We are all intelligent enough to realize that we are not in control of 99.9 percent of what goes on around us. Our hearts beat, our food digests, and our cells divide – all without any intervention of our own. Likewise, the planets stay in orbit, and the entire rest of the universe unfolds on its own. We are not controlling any of this, yet it has been unfolding in perfect harmony for billions of years. If the forces of creation can create and maintain the entire universe every moment, are not the moments unfolding in front of me part of this same universal perfection?
Michael Singer

The earth is a very small stage in a vast cosmic arena. Think of the rivers of blood spilled by all those generals and emperors so that in glory and triumph they could become the momentary masters of a fraction of a dot.
Carl Sagan

One Saturday morning last fall after my deepest fear of abandonment was played out in this school we call life, I woke up at 6:15 AM, looked at my clock and realized that if I got out of bed and got in my car right here right now – do not stop to brush your hair; your pig tails will do. Do not stop to put on fresh clothes; the yoga pants you have on are just fine. No coffee. No toast. If I pick up my keys, get in the car and drive the 204 miles to NYC, I could make it to the Dharma Yoga Center in time.

Some visits are like that. When you are so sad that you forget you are a bright shining being, you go to the Dharma Center to remember, to get polished up. You go to bathe in the powerful light of Dharma’s unconditional love. And it is in those times of greatest need that Dharma speaks to you so directly like every word is meant just for you.

The first thing Dharma-ji said when I walked in at exactly 10 AM and placed my mat right in front of him smack dab in the center of the room is that “the first cause of pain and suffering is attachment, attachment to those you love. That does not mean you can not take pleasure with the ones you love, just don’t be too attached.”

It’s hard not get caught up in other people’s drama, especially when they are close to you or you are in partnership with them and you start to confuse what is theirs with your own stuff. You think you see so clearly what steps they need to take in order to get out from under whatever is holding them down and pushing up against you. And even if you are right, sometimes you just need to step back, let it go and understand that it’s not yours. You can’t control the outcome, no matter how much you might want too, not even a little bit. Sometimes you need to decide it’s more important to be happy than to be right.

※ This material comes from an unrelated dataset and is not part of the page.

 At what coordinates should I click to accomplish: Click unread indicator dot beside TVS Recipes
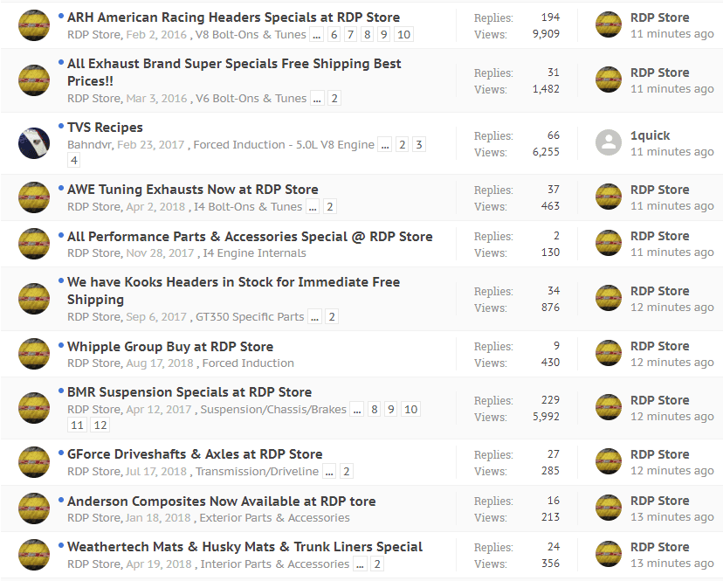tap(61, 126)
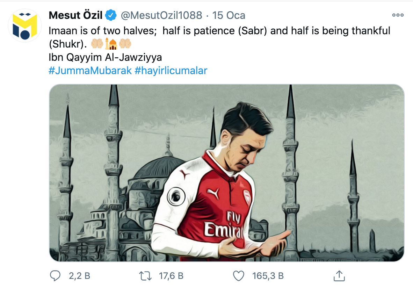Follow the #JummaMubarak hashtag

(90, 71)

Everyone has their own karma and their own drama that they must deal with in their own way in their own time. Ram Dass calls it our curriculum. Every experience, every relationship is for our own learning and growth. And we are all in different stages of learning and growing.

You have to remember that there are forces greater than you at work here and when you try to influence an outcome or get involved when it’s not really your business or your own work to do, then you are holding on to the way you want things to be, not the way they really are. And that, my friend, is attachment.

Attachment triggers a whole host of doubts, fears, and frustrations. At some point when it gets to be too much, when you wake up after crying for three days straight, you decide no more, no more pain and suffering. At that moment you just let go. I’ve had enough. It’s just not worth it. And in the letting go, the complete surrender to what is, a great space is created, a space so vast so beyond comprehending, a space like an endless sigh of relief, of complete acceptance, of love.